* [GOAL OF THE EXERCISE]:
From the entries below, count the lines holding the word "agent" and give nothing but the number.

START SOURCE MATERIAL

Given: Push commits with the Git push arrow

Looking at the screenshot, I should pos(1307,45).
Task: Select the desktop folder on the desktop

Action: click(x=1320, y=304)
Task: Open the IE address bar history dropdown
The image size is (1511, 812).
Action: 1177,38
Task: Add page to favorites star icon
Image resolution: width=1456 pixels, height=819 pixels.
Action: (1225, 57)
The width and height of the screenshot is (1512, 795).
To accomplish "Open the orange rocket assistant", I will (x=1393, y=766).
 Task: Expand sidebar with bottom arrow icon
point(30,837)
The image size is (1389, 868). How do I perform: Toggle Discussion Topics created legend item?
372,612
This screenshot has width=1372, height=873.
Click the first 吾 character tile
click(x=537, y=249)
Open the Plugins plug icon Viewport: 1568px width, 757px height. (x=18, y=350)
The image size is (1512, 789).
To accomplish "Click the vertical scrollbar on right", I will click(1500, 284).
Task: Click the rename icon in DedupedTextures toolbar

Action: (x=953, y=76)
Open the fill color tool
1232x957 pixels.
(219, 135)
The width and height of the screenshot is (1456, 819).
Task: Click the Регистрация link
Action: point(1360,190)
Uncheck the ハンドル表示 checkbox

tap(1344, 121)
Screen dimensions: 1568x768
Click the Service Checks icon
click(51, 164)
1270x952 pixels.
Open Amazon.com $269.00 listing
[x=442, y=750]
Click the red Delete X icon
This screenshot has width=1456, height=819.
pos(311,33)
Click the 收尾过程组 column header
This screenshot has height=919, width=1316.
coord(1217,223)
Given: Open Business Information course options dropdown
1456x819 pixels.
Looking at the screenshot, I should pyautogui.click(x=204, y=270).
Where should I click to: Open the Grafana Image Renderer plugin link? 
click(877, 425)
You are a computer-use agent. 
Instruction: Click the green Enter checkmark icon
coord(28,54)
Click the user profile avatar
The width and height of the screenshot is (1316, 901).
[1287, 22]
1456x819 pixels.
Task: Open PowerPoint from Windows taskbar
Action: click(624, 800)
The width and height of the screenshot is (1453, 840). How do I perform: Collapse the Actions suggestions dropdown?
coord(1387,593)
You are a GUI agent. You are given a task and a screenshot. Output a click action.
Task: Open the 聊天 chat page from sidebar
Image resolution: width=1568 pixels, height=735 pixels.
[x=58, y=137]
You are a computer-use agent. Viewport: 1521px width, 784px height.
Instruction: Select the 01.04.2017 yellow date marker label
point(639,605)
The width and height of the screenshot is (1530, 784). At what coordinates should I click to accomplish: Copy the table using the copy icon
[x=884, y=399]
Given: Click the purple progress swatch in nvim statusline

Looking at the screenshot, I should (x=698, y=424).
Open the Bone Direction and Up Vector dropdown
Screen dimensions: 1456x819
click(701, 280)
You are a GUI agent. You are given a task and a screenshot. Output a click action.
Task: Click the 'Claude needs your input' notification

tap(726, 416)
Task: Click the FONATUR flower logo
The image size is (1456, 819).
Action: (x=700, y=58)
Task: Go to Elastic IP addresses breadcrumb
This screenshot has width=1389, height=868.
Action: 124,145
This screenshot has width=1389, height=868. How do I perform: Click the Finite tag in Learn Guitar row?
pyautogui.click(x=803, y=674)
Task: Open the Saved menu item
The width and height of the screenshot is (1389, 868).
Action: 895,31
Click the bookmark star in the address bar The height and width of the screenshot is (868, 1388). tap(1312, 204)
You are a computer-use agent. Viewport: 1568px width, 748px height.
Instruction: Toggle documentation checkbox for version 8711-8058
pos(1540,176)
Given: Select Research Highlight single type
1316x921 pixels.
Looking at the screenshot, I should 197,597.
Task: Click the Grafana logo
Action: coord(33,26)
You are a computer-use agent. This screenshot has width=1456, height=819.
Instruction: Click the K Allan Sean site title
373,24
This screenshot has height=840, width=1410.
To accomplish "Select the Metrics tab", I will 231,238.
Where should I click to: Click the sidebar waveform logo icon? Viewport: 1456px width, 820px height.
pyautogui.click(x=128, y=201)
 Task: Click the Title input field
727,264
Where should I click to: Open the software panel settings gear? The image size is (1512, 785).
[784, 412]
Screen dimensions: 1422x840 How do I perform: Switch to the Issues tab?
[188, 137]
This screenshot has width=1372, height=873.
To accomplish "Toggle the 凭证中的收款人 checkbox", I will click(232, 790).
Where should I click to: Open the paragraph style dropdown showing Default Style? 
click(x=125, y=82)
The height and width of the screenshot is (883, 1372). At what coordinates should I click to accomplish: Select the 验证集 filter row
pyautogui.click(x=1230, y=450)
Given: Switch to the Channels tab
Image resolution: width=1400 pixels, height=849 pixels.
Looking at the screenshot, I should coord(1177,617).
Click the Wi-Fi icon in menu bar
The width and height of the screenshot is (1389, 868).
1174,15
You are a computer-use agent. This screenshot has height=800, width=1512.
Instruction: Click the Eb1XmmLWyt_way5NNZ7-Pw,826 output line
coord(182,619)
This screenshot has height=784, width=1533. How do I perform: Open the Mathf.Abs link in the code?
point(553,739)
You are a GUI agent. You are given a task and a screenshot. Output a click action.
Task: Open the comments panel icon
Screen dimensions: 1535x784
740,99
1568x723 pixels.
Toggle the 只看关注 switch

END SOURCE MATERIAL

* [OUTPUT]:
8